Winter 2012 DIG Report: Jorn A. Karhausen, MD

Determinants of Intestinal Epithelial Wound Healing

The main hypothesis of our proposal was that the local interplay of hypoxic and inflammatory mechanisms in intestinal ischemia/reperfusion injury plays an important role in epithelial recovery through the action of the transcription factor ZEB-1.

Based on our extensive literature review, we had postulated that ZEB-1 activity is regulated in a feedback mechanism between ZEB-1 itself and a group of regulatory nucleic acids called microRNAs. However, extensive investigations in cell culture models, as well as in samples from mouse and rat models, were unable to support this initial view. Instead, our results suggest that ZEB-1 is stabilized through protein modifications, a mechanism that allows very rapid changes in a target protein stability or activity.

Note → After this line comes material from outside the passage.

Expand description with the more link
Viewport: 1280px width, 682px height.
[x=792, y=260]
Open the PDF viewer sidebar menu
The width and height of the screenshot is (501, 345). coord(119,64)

To investigate these findings further, we have initiated a collaboration with Prof. Wulf Paschen, an expert in one of these pathways. His work had shown that in ischemia/reperfusion a group of small proteins called small ubiquitin like modifiers (SUMO) can dramatically alter cellular pathways. Through interacting with various targets these SUMO proteins can modify important cell-stress responses.

A better understanding of these mechanisms is a key to developing conceptually new therapeutic approaches that brace the intestinal barrier against ischemia/reperfusion injury, and we are currently seeking extra-mural funding to continue this novel and important work.